La teoria del complotto

Gian Battista Ronza nega di aver mai alzato le mani sulla collaboratrice di Maria De Filippi. Per difendersi, però, offende la donna insultandola sulla forma fisica. L'uomo, inoltre, è convinto che lo abbiano trattenuto all'esterno dello studio più a lungo del dovuto per non permettergli di parlare di "un video fatto in discoteca all'insaputa di Rocco":

"Non ho fatto nulla di ciò! La ragazza non l'ho nemmeno sfiorata; tra l'altro peserà almeno 150/180 kg e sarebbe anche difficile spintonarla. Io ho solo aperto la porta per uscire a fumare e lei era dietro. È stata la vendetta di chi mi odia. Tenete presente che lì ci sono telecamere e persone della sicurezza che erano fuori. Non mi hanno fatto entrare per non farmi parlare…magari del video fatto in discoteca all'insaputa di Rocco; ove diceva delle cose sulla Galgani inerenti alla trasmissione. Tutto architettato nei minimi dettagli".
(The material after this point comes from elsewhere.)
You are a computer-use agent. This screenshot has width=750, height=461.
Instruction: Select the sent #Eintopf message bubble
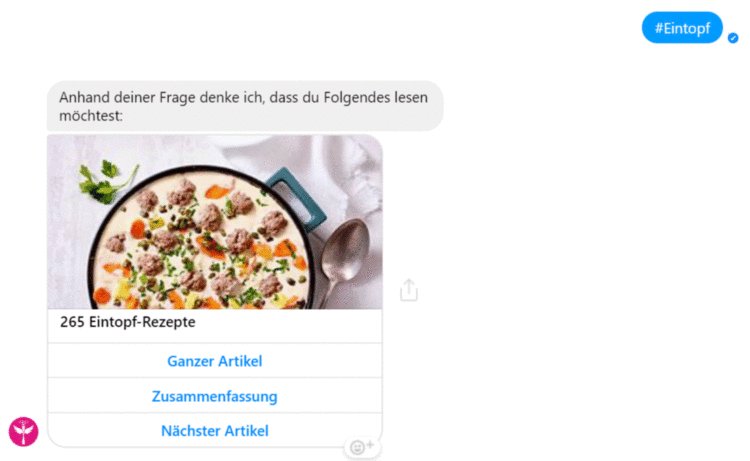click(682, 28)
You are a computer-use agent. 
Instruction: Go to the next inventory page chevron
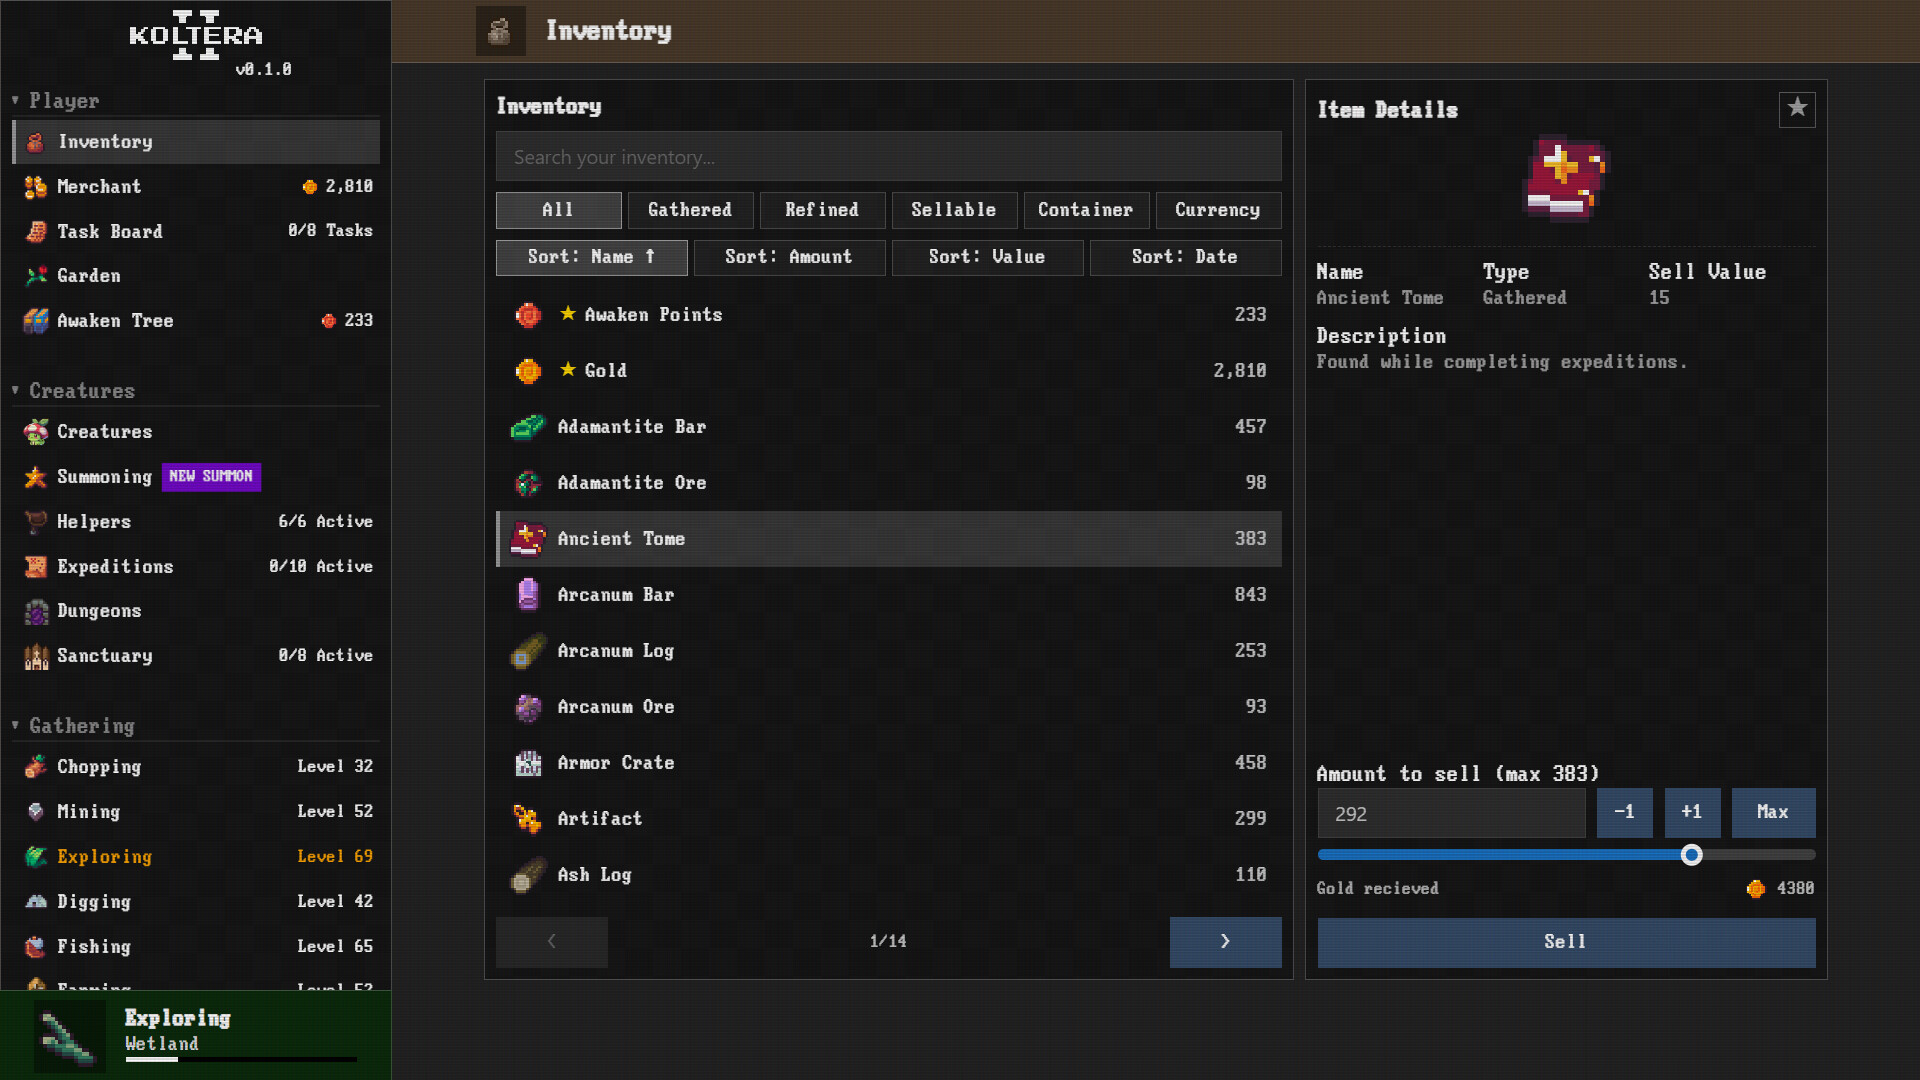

Le accuse di Gianni Sperti

Come rivelato dal sito ‘IlVicoloDelleNews.it' sarebbe stato Gianni Sperti ad accusare Gian Battista di aver aggredito una collaboratrice di Maria De Filippi. Ronza avrebbe negato chiedendo un confronto con la donna: “Ma che stai inventando? Facciamola entrare e vediamo se è vero che io l’ho aggredita". Maria De Filippi ha fatto entrare la sua collaboratrice che avrebbe confermato tutto. A suo dire, spazientito per aver dovuto attendere prima di entrare in studio, Gian Battista le avrebbe dato uno spintone. La conduttrice non ha voluto sentire altro e ha invitato Ronza a lasciare lo studio.